Part VIII: The Middle Ages

8. The succeeding centuries saw a great development of Christian art. In the
East, the art of the icon continued to flourish, obeying theological and
aesthetic norms charged with meaning and sustained by the conviction that, in a
sense, the icon is a sacrament. By analogy with what occurs in the sacraments,
the icon makes present the mystery of the Incarnation in one or other of its
aspects. That is why the beauty of the icon can be best appreciated in a church
where in the shadows burning lamps stir infinite flickerings of light. As Pavel
Florensky has written: "By the flat light of day, gold is crude, heavy,
useless, but by the tremulous light of a lamp or candle it springs to life and
glitters in sparks beyond counting—now here, now there, evoking the sense of
other lights, not of this earth, which fill the space of heaven".[14]

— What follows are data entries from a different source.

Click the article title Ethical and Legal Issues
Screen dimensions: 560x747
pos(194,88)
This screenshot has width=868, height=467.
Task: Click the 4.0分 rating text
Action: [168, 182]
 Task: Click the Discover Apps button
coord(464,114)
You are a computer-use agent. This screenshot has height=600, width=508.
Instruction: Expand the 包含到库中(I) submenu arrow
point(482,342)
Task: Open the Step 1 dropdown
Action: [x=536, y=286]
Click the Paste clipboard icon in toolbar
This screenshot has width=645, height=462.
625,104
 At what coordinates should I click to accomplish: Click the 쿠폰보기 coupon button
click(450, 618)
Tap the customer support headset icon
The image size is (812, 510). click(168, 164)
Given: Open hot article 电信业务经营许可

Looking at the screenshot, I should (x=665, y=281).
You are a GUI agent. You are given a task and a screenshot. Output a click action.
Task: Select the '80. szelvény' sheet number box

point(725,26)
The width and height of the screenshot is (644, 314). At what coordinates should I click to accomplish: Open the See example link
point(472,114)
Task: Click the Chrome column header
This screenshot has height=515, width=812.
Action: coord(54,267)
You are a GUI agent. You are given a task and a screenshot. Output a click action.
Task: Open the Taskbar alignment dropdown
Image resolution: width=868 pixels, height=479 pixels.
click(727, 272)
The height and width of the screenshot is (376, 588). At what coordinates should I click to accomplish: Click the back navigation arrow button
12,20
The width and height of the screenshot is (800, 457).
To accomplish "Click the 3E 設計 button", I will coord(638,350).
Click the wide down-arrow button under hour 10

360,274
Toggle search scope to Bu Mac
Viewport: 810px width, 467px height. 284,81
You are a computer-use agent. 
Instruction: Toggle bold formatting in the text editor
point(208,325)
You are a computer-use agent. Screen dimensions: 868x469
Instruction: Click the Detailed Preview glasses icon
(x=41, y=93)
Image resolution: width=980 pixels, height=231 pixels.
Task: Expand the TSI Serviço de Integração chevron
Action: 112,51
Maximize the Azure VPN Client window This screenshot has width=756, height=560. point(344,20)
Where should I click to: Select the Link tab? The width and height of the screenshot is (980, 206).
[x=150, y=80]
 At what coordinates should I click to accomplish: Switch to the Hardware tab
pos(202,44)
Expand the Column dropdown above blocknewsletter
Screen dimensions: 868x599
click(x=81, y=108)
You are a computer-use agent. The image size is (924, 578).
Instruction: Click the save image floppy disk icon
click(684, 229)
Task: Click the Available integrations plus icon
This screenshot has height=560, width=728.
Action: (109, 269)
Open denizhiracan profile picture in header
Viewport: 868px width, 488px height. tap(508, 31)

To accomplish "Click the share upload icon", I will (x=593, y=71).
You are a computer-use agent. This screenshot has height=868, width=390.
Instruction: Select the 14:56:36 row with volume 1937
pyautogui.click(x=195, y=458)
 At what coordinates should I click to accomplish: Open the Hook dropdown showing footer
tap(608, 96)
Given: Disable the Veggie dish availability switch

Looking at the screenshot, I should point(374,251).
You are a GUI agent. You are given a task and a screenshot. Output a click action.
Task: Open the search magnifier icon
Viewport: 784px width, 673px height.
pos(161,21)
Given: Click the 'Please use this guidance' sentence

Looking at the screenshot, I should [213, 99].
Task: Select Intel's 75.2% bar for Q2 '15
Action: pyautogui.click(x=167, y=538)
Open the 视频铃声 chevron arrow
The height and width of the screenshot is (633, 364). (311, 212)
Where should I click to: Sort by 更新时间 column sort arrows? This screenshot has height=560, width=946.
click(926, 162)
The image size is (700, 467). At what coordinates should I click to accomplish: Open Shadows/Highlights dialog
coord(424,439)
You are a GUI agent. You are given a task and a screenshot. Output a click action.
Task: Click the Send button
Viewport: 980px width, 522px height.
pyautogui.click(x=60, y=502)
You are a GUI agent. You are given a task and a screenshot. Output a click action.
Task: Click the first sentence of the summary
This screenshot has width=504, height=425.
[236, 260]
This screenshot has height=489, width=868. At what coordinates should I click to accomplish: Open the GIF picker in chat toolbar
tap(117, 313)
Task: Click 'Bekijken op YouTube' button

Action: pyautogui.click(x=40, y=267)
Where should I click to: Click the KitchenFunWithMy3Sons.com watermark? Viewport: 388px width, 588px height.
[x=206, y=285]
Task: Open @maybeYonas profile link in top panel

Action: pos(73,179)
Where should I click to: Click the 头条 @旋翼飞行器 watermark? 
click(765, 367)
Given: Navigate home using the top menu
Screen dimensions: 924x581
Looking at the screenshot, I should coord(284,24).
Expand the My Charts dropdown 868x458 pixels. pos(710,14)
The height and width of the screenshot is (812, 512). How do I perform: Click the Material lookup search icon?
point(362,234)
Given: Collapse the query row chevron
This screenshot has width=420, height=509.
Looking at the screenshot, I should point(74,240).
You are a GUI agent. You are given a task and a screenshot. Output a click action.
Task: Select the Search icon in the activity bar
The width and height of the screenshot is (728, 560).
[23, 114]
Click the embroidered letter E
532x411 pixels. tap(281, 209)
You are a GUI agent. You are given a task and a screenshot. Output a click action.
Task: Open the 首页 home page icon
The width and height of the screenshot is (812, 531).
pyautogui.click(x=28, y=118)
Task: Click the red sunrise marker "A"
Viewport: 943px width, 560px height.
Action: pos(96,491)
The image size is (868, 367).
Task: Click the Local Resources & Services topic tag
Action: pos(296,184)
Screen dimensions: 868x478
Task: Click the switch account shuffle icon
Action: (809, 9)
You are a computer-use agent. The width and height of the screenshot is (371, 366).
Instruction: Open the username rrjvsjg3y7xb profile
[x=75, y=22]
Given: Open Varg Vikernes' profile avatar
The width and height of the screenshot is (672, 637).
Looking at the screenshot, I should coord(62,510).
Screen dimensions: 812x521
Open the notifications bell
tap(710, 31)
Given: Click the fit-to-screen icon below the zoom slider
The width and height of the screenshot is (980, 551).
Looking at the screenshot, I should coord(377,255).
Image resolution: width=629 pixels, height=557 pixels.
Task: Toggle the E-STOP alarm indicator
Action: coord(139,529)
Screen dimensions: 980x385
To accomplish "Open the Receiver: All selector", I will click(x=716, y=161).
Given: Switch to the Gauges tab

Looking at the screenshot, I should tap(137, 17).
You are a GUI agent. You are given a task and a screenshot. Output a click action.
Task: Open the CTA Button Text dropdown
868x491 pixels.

In the West, artists start from the most varied viewpoints, depending also on
the underlying convictions of the cultural world of their time. The artistic
heritage built up over the centuries includes a vast array of sacred works of
great inspiration, which still today leave the observer full of admiration. In
the first place, there are the great buildings for worship, in which the
functional is always wedded to the creative impulse inspired by a sense of the
beautiful and an intuition of the mystery. From here came the various styles
well known in the history of art. The strength and simplicity of the Romanesque,
expressed in cathedrals and abbeys, slowly evolved into the soaring splendours
of the Gothic. These forms portray not only the genius of an artist but the soul
of a people. In the play of light and shadow, in forms at times massive, at
times delicate, structural considerations certainly come into play, but so too
do the tensions peculiar to the experience of God, the mystery both
"awesome" and "alluring". How is one to summarize with a few
brief references to each of the many different art forms, the creative power of
the centuries of the Christian Middle Ages? An entire culture, albeit with the
inescapable limits of all that is human, had become imbued with the Gospel; and
where theology produced the Summa of Saint Thomas, church art moulded matter in
a way which led to adoration of the mystery, and a wonderful poet like Dante
Alighieri could compose "the sacred poem, to which both heaven and earth
have turned their hand",[15] as he himself described the Divine Comedy.